Rows excerpted from a collection:
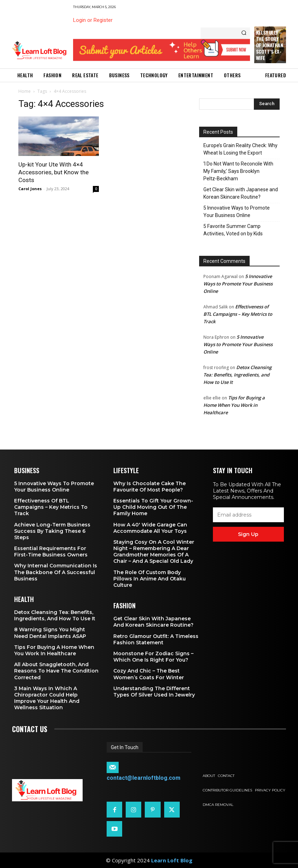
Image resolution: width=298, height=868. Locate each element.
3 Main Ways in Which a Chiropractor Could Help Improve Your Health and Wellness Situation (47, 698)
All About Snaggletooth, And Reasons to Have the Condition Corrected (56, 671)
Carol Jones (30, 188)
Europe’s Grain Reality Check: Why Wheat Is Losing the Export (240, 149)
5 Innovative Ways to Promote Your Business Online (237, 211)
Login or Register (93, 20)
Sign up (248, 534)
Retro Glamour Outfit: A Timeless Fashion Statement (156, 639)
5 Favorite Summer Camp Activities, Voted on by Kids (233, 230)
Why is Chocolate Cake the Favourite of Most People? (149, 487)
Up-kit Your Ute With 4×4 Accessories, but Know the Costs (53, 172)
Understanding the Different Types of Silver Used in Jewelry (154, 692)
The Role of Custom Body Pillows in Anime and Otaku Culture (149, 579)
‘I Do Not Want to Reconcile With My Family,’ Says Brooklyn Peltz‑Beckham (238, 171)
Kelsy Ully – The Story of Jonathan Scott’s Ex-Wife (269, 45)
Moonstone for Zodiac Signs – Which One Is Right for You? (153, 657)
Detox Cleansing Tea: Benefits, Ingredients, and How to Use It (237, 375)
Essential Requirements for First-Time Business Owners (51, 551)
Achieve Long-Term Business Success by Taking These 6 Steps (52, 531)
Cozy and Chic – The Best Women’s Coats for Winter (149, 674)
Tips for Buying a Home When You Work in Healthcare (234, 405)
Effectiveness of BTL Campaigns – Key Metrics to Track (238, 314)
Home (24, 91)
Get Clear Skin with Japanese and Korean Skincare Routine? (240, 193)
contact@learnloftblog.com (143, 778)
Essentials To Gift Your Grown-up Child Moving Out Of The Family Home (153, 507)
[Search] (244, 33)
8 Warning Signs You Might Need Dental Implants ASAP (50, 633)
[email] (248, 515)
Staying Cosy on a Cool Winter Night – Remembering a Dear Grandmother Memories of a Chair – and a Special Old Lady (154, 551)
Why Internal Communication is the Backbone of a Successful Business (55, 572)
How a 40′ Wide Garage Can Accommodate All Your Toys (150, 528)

==

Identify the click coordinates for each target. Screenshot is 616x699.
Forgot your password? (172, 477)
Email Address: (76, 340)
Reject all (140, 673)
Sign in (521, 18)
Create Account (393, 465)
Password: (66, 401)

▶ Problem statement
Copy out, without changes, the rows from the one containing "Image resolution: width=298, height=868." through the one containing "Europe’s Grain Reality", both included, and nothing else.

▶ Answer for this exercise
Image resolution: width=298, height=868. Locate each element.
3 Main Ways in Which a Chiropractor Could Help Improve Your Health and Wellness Situation (47, 698)
All About Snaggletooth, And Reasons to Have the Condition Corrected (56, 671)
Carol Jones (30, 188)
Europe’s Grain Reality Check: Why Wheat Is Losing the Export (240, 149)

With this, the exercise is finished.